::: DOCUMENT EXCERPT
Although Feud documents the legendary rivalry between Joan Crawford and Bette Davis, it's also sparked a lot of interest in the personal lives of the two women off set as well. Joan Crawford's family is one of the most enthralling, especially given her fragile relationships with her children and relatives. Although the series hasn't gone into too much detail thus far, Joan Crawford and her brother's real-life relationship also had a tenuous undertone to it. Crawford's brother was Hal LeSueur (Crawford changed her last name when she got to Hollywood because she thought the surname sounded too much like "sewer).

LeSueur was also an actor, doing some bit parts in the 1930s, but was working as a motel clerk when he died at age 59 of a ruptured appendix. Crawford was in New York City working while he spent his last days in the hospital and reportedly sent him telegrams, though she did not attend the funeral. Although, in true Crawford fashion, there are rumors that only two people visited him in the hospital and one of them was a woman who identified herself to staff as a "sister in law" of LeSueur, though Hal didn't have one at the time. It's possible Crawford slipped in and out to see him.
::::::
::: RECORD EXCERPTS
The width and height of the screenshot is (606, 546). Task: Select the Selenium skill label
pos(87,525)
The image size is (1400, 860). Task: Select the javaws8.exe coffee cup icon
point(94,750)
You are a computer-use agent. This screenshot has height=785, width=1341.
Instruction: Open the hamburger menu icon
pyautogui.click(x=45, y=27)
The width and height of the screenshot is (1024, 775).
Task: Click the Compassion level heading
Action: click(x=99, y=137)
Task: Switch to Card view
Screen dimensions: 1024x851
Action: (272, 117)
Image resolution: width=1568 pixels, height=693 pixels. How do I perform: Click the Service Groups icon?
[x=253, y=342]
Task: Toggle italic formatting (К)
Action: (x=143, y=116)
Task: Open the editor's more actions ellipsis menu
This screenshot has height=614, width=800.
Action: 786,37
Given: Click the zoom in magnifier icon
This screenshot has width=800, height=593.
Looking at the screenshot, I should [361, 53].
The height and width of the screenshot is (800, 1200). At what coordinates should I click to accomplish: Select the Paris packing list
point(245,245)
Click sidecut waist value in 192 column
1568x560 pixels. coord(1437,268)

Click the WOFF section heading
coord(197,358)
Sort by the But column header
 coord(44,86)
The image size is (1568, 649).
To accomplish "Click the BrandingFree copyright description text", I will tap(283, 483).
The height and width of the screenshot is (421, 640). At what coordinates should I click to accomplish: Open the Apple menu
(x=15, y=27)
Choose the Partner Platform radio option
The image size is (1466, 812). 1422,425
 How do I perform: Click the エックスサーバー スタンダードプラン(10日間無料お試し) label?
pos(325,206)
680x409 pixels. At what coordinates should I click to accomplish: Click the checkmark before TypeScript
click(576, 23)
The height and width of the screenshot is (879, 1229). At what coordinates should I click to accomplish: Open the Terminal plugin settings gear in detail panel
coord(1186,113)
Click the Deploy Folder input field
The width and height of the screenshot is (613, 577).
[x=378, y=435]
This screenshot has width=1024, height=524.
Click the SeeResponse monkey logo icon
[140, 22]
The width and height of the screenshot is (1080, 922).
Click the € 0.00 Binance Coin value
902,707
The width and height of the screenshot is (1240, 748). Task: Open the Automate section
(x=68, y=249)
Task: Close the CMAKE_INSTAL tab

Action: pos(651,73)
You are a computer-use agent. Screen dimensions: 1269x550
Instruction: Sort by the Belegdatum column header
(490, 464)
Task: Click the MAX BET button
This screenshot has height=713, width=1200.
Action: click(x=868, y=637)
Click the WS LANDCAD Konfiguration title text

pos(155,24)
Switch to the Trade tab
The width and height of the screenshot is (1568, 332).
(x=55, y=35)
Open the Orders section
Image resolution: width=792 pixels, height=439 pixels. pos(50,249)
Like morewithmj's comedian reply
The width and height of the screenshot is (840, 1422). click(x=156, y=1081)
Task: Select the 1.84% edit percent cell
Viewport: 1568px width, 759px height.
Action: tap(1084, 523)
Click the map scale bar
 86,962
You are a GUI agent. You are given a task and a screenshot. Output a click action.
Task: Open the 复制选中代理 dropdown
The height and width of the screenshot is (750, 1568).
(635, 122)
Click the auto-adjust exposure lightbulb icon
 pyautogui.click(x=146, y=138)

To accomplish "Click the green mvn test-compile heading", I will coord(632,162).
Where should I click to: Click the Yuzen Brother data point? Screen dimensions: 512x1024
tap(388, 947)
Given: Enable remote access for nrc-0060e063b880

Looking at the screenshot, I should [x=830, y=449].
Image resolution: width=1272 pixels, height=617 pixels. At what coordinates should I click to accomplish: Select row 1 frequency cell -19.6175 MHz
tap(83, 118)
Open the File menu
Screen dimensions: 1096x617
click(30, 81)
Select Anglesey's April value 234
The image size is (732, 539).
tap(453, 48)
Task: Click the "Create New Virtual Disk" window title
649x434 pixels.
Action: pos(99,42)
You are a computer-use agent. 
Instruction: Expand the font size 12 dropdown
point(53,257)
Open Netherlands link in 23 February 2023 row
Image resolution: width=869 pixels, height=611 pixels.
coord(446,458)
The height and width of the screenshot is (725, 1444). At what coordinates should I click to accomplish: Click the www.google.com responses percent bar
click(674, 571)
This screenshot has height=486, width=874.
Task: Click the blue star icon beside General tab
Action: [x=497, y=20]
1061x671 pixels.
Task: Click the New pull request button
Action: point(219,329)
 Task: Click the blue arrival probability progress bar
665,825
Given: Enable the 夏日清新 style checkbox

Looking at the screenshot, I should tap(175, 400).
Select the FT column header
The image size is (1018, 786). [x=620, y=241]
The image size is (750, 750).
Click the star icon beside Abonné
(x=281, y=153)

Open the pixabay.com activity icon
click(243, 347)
::::::
* WHAT YOU ARE ASKED TO DO
Retype word for word the part of the passage on Joan Crawford and her brother that begins with the words "LeSueur was also" and ends after the words "to see him.".

* PROBLEM SOLUTION
LeSueur was also an actor, doing some bit parts in the 1930s, but was working as a motel clerk when he died at age 59 of a ruptured appendix. Crawford was in New York City working while he spent his last days in the hospital and reportedly sent him telegrams, though she did not attend the funeral. Although, in true Crawford fashion, there are rumors that only two people visited him in the hospital and one of them was a woman who identified herself to staff as a "sister in law" of LeSueur, though Hal didn't have one at the time. It's possible Crawford slipped in and out to see him.